Once Docker was ready, I pulled down the Immauss OpenVAS container, which made setup much faster than building from scratch. Running the container mapped OpenVAS to port 443 on my machine, so I could open the web interface at https://127.0.0.1
. After logging in with the default credentials, I was greeted by the Greenbone Security Assistant (GSA) dashboard — and ready to launch my first scan.




OpenVAS makes you walk through a handful of setup steps — like defining a target, configuring a task, and choosing a scan type. Once I had those in place, I finally got to hit Start Scan.

This was my very first OpenVAS task. I named it My First Task and chose the "Full and fast" scan config. The scan ran sequentially across hosts, and I let it apply overrides. At this point, the scan had just started — you can see the status bar at 2%.

Here's the finished task summary. The scan lasted 8 minutes 27 seconds, producing 26 total results. From here, I could dive into each vulnerability in more detail, review suggested fixes, and prioritize which ones to patch first.

The scan finished with a total of 26 findings. The majority were low-severity or logs, with 1 medium vulnerability. The dashboard shows:
- A pie chart of severity classes
- A bar chart of vulnerabilities by CVSS score
- A word cloud of common terms (SSL/TLS popped up a lot in mine) This kind of visualization helps you quickly spot patterns.

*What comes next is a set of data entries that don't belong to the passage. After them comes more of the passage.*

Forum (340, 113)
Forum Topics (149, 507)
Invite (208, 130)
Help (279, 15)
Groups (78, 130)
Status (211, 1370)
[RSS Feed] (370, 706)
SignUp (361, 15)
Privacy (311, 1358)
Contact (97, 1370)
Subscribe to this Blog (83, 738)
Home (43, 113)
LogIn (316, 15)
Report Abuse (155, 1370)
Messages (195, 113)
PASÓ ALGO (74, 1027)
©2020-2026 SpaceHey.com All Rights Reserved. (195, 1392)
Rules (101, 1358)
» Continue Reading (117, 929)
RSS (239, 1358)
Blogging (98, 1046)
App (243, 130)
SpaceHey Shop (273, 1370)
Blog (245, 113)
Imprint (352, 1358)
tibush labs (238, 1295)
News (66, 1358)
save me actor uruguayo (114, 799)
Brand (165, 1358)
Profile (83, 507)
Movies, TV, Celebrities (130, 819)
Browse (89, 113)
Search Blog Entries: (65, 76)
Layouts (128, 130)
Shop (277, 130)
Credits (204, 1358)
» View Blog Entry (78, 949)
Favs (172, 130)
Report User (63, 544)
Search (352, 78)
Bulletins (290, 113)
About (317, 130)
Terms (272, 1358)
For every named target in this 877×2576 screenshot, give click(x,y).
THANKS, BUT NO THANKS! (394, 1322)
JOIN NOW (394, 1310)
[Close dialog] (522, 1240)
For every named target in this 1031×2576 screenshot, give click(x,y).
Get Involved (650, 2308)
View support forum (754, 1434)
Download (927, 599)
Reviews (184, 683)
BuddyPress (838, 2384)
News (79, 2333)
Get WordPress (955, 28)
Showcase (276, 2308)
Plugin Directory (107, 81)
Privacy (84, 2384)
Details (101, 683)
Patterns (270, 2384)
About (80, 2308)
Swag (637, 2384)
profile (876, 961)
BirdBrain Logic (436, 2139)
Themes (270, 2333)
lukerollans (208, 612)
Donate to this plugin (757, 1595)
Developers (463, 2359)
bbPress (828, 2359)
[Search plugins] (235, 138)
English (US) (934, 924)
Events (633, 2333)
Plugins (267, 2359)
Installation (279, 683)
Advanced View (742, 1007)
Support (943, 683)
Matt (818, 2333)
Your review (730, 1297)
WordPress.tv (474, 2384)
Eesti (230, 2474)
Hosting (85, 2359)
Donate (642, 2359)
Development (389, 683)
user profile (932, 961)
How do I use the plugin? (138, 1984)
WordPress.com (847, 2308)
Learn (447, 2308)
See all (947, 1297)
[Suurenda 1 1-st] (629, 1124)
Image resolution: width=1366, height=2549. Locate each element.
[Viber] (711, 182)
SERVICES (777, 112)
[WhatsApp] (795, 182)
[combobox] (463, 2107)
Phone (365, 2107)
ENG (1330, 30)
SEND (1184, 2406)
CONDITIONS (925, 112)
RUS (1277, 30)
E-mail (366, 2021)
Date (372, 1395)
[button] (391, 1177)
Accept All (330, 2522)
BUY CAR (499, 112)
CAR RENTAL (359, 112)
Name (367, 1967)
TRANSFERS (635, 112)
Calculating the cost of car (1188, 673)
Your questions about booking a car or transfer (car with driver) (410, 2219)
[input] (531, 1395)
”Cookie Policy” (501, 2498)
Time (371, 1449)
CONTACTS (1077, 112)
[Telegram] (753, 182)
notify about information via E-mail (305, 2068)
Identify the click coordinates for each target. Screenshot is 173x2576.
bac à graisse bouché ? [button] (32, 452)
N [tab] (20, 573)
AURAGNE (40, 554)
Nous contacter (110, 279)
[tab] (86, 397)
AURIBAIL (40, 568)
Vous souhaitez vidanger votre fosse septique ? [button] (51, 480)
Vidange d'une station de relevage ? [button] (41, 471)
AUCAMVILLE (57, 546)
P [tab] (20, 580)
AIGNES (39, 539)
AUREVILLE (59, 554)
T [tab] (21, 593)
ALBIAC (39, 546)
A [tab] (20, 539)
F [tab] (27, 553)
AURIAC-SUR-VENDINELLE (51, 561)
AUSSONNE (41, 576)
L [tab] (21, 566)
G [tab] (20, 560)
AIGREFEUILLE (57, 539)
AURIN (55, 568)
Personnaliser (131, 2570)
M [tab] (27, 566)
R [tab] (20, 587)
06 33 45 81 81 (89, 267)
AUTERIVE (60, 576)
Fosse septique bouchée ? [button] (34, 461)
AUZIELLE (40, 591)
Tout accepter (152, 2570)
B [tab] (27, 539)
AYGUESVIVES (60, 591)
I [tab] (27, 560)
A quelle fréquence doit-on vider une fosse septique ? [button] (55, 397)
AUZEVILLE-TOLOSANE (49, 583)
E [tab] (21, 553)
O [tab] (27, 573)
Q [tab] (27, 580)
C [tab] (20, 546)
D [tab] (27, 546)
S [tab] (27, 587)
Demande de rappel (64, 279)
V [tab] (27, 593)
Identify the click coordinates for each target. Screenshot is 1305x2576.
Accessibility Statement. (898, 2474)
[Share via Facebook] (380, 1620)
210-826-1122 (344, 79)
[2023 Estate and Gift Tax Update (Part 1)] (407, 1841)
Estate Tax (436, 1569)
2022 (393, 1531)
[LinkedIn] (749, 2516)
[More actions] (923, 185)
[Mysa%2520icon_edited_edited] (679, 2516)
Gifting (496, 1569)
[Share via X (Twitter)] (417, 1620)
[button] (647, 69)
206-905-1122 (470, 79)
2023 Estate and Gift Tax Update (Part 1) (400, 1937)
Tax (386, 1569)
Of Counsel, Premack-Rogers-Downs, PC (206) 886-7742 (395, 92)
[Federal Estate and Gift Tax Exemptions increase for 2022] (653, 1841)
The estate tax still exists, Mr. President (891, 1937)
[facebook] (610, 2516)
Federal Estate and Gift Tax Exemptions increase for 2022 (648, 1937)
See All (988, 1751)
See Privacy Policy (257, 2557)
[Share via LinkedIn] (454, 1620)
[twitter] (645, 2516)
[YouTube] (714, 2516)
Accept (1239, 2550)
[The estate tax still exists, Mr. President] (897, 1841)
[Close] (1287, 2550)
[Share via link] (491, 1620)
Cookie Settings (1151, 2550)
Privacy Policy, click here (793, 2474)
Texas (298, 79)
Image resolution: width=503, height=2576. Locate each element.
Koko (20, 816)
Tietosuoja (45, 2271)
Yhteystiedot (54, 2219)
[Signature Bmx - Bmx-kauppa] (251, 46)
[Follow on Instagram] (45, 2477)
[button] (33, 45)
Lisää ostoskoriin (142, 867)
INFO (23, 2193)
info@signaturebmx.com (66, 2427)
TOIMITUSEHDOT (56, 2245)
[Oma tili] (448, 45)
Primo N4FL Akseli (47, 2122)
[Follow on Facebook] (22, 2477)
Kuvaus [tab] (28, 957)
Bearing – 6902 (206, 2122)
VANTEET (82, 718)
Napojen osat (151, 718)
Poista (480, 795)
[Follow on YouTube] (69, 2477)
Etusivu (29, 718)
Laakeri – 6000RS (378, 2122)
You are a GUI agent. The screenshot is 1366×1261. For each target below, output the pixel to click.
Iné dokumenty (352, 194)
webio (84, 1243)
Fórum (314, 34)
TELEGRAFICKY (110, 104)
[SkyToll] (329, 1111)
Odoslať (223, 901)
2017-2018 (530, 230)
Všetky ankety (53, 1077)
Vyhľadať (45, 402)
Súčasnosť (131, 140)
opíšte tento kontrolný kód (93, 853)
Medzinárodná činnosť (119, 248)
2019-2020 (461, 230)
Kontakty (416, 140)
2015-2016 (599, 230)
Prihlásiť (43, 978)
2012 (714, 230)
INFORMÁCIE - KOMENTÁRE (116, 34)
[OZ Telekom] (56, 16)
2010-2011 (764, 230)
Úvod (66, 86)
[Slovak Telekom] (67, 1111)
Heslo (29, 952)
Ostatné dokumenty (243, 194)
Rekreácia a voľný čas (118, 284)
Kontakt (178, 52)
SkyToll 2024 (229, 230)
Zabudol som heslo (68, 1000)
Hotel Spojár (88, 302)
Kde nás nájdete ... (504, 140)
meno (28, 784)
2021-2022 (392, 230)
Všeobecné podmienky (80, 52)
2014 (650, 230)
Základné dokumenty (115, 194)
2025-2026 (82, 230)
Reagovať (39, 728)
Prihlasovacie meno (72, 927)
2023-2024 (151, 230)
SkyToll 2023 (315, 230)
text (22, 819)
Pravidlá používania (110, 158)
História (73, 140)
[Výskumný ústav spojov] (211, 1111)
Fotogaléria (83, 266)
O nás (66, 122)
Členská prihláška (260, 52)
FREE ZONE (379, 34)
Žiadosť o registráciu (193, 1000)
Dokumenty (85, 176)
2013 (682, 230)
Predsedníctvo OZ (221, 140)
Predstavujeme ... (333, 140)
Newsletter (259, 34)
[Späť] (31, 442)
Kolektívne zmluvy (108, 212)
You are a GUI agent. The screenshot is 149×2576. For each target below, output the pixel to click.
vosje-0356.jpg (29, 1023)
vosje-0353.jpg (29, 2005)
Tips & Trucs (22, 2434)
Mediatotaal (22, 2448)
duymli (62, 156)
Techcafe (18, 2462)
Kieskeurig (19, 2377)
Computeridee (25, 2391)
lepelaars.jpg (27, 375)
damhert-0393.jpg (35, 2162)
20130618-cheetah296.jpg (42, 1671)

This was one of the biggest eye-openers of my scan. OpenVAS flagged a critical vulnerability (CVSS 10.0): the system was using default credentials (admin:admin
).
- Impact: If left unpatched, an attacker could log in with these defaults and completely control the system.
- Solution: Change the default password immediately. It's a textbook example of why hardening even a fresh install is so important.
Seeing a CVSS 10 flagged on my very first scan really brought home why default credentials are such a big risk — and why even 'basic' hygiene steps can make or break security.
Wrap up
Running this first vulnerability scan with OpenVAS was such a proud moment for me. Up until now, most of my cybersecurity learning has been theory — reading about CVEs, CVSS, and scanning tools. Finally getting hands-on, setting up the environment, running the scan, and seeing real vulnerabilities pop up (including a critical CVSS 10!) made everything feel real. I can't wait to keep practicing, dive deeper into authenticated scans, and learn how to remediate the issues I find. This is just the beginning, but every lab like this makes me feel one step closer to becoming the security analyst I want to be. Theory is great, but this lab reminded me: nothing beats hands-on practice.